The orphan saved by the power of games
Everyone is a stranger until you get to know them, and today I give thanks for the internet since it has brought so many wonderful strangers into my life.
Four years ago, I received a request from a young man wanting to connect with me on a social network. “Perhaps we can have a chat about business, politics, or career,” Juma Al-JouJou wrote.
I obliged. He wanted to know about game theory so I told him what little I know about the Ultimatum Game. The next thing I knew he was inventing new games to teach ethics. I told him about Startup Weekend so he went to one in the Netherlands and won a prize with his social business idea and a game he developed.
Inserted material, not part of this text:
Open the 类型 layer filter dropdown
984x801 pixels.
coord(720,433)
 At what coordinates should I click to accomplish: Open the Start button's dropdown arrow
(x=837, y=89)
Since then, I have spent a lot of time with Juma online. In March, I met him in person during a long weekend in Berlin. He’s among the most charming, kind-hearted and open people I’ve ever met. Over the years, I’ve pieced together his story and connected it to his passion for games.
It all began in an orphanage.
When Juma was five, his family moved from the United Arab Emirates to Germany during the first Gulf War. His parents divorced and his mother wasn’t able to take care of her son or even herself. Juma was seven when he was put in an orphanage.
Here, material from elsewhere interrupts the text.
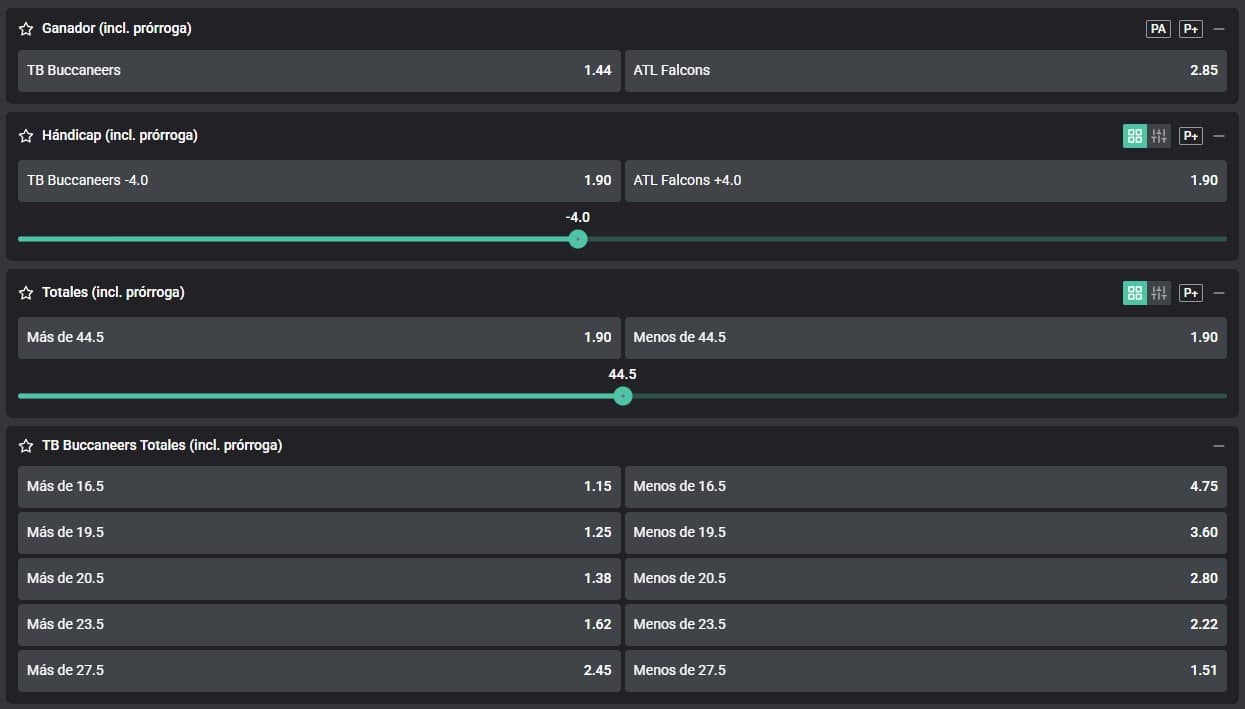Screen dimensions: 1245x709
Task: Bet on ATL Falcons at 2.85
Action: [x=925, y=71]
Two years later, an Iranian refugee family stayed in the orphanage for a few days. They could not speak German or English and there was not a single person they could talk to. But one of their children was superb at chess, and soon beat everyone in the place, including all the adults.
That was the “magical moment,” Juma says. “I realized that people can communicate across cultures with just a game and no common language. I experienced a lot of hardship and unfairness; people dear to me would often lie. But the rules of chess are reliable, and when two people play, nothing else matters; not money or power or gender or age or race or religion or anything else. It makes people, who may have very little in common, interact with, and tolerate each other.”
To Juma, playing chess represented stability and reliability, neither of which came from his family. He quickly became so good at chess that he would handily beat all takers, even experienced players decades older.
However, Juma was still struggling when another life-changing event happened: “When I was 14, I accidentally got a book by the Dali Lama. It took me a year to get through it but eventually it helped me to accept the past.” So Juma came to terms with his situation and forged ahead.
After graduating with a bachelor’s degree in philosophy and economics and a master’s in innovation management and entrepreneurship, Juma founded his company, Karma Games, to change the world for the better with the transformative power of games. His vision is to offer online educational games and have corporate sponsors pay $1 to charities chosen by the players.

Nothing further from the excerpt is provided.